*原文*.
+---+

「内史畧」と著者・横川良助

(太田俊穂(注2)著「南部藩記 – 『内史畧』の世界」(1975.4.5 大和書房)より)

苦闘と崩壊の記録(ルポルタージュ)
『内史畧』は戦国の末期、北東北の一角に封土を与えられて成立した南部藩が、幕藩体制のなかの一つの単位として、いかに苦悶し、いかに生きつづけるための努力をしてきたか、そして、どのような過程をたどって崩壊へ向って進んでいったかを300年の記録によって実証したものである。舞台はあくまで南部藩であるが、この一つの藩に象徴される当時の苦悩は、すべての藩に共通するものであることは論をまたない。ただそれが、克明に記録されて今日までのこっているかどうかである。

前後巻44巻からなるこの書は戦争、政治、経済、社会、文化、民俗、世相のあらゆる分野にわたり、400字の原稿用紙に書き直すと約5,000枚にもなる。1巻がだいたい100枚以上と見ていい。前巻24巻は近世南部の創設者である大膳太夫信直(二十六世)の時代の詳述にはじまって、歴代藩主の治績を中心に、その法令集、事件等をだいたい年代順に編集している。そして後巻20巻が著者の生きた同時代の記述である。ここには凶作、飢饅、百姓一揆はもちろんのこと、幕末期のお家騒動の真相、対幕工作、藩首脳部の失政と悪政、それにたいする下級武士や、庶民の抵抗、全国的な事件では外国船の来航、安政の大地震など、幕末の諸相のなかで南部藩と関係のあるものは大小にかかわらずほとんど網羅されている。そのほかに、たとえば、藩士乱心切腹、大火、刃傷、人妻の不義といったような社会面的なことまで、とりこぼしなく記録されている。

いまその2、3冊を抜きとって、主な項目を並べて見ると、
諸士番制施行 / 代官所改正 / 仙北町大火 / 村民、無宿浪人を殺す / 旱魃情況
将軍の死により音曲停止 / 火薬工場爆発 / 兵制改革 / 幕府隠密下向
狂人の刃傷 / 毒水流言の事 / 野田通百姓一揆 / 雫石通百姓一揆
五戸百姓一揆 / 大守新政 / 用人木村伊兵衛の処刑 / 盛岡城内に落雷
諸士遊興禁止令 / 異人漂流 / 姦通者、夫を殺す / 盛岡の大火(安永三年)
同心殺傷 / 肴商、武士を軽侮して手討 / 天明三年凶作 / 盛岡の米騒動
諸士博奕処分 / 松前警備地域 / 松前出兵船難破 / 武士刃傷 / 江戸詰番医自刃
亀田家次男狂気殺人 / 武士、本丸に侵入して投書 / 諸士不行跡取締
諸士出奔禁止令 / 諸士遊山禁止令
といったように、文字どおり世情万般に及んでいる。

+---+

*資料*.
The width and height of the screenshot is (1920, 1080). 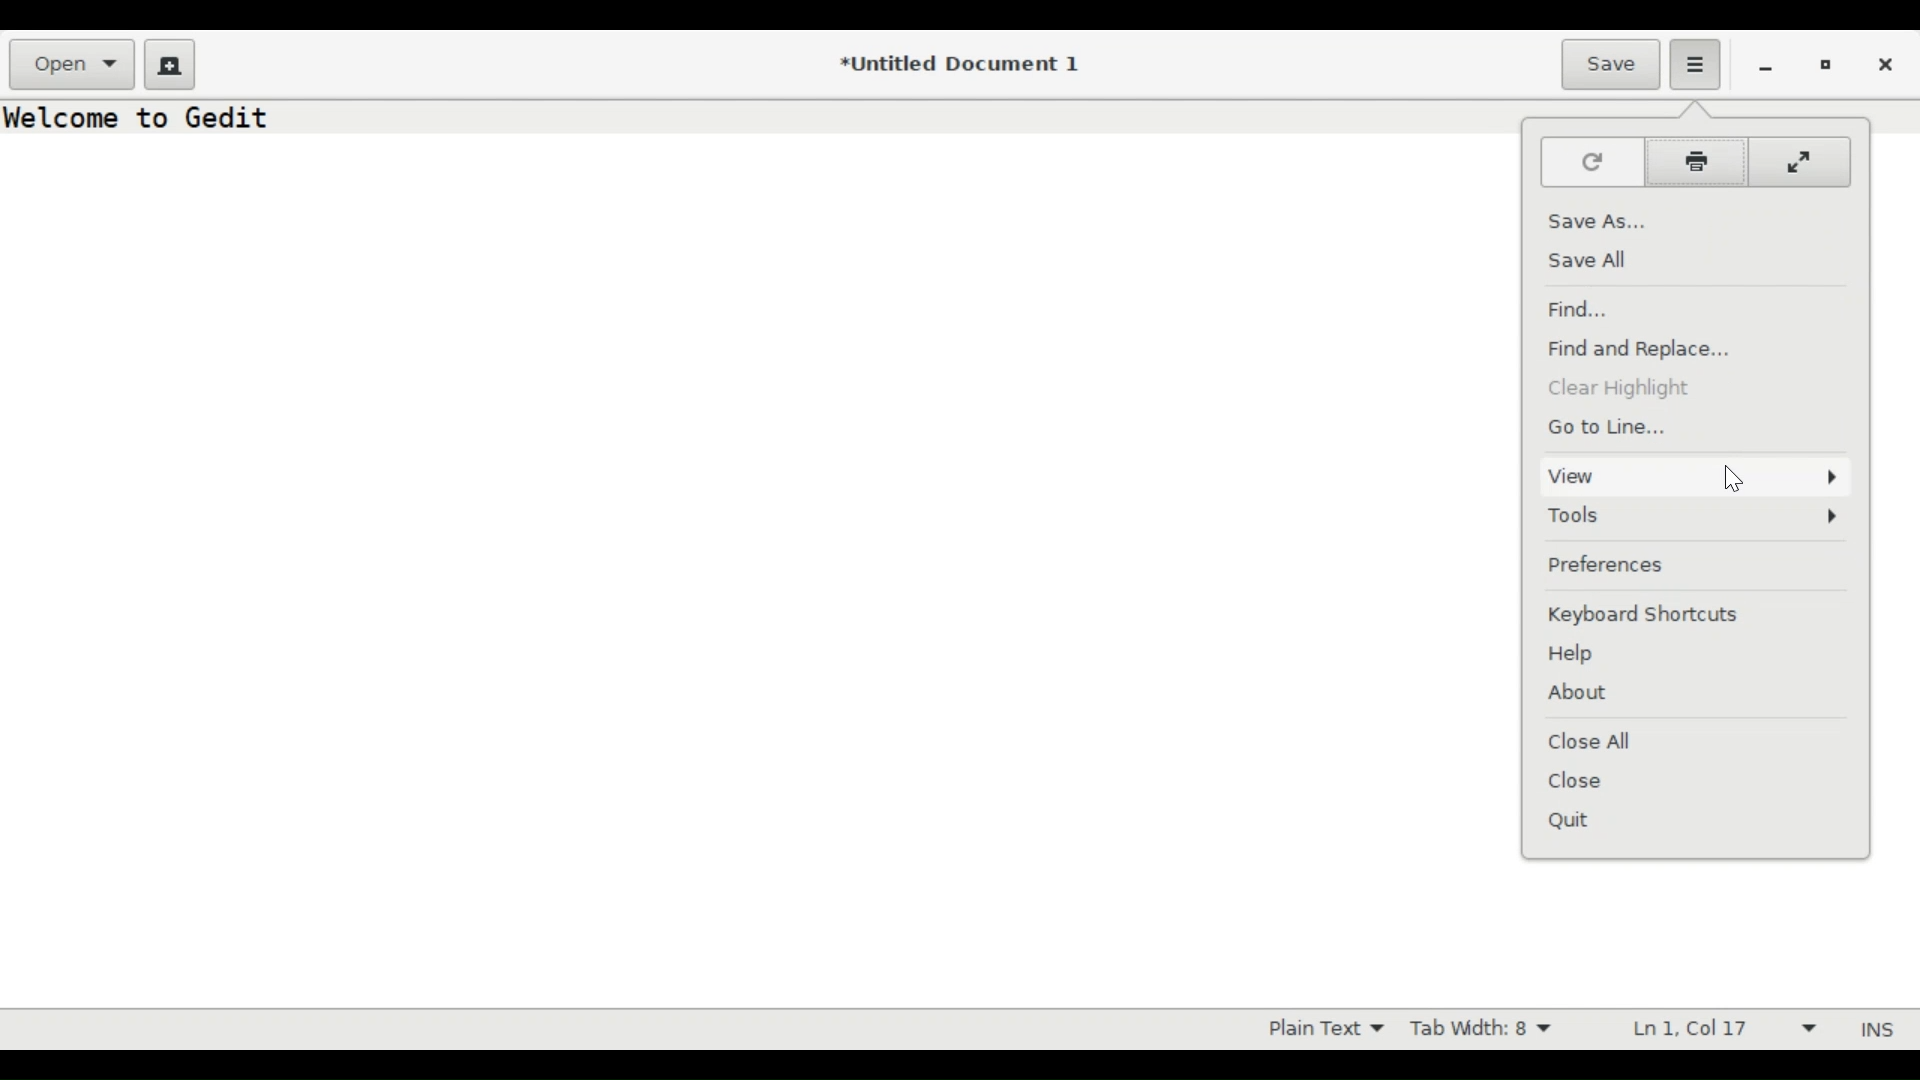 I want to click on Close, so click(x=1889, y=62).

+---+

*作業指示*. 『内史畧』を解説した原文を、最後の文の後から書き継いでください。

*出力結果*.
しかも日常、著者みずからが見聞したことを書きつづった後巻の方が、…簡潔にして要を得、生彩を放っており、迫真力をもっている。ただここで注目しなければならないのは、いかなる事件、いかなる問題の記述にあたっても、いささかも著者の私見を加えていないことである。後世の史家をあやまらしめないための配慮か、それとも万一、藩吏の手に入った場合の用心のためか、その点は不明であるが、あくまで事実だけを書いて、それにたいする意見や批判の片鱗さえも見ることができない。お家騒動の場合も「×月×日、徒士某が謹慎を命ぜられた」ということだけで、余計なことは一言も付していない。もちろん明らさまな批判も見られない。一揆の場合も同様である。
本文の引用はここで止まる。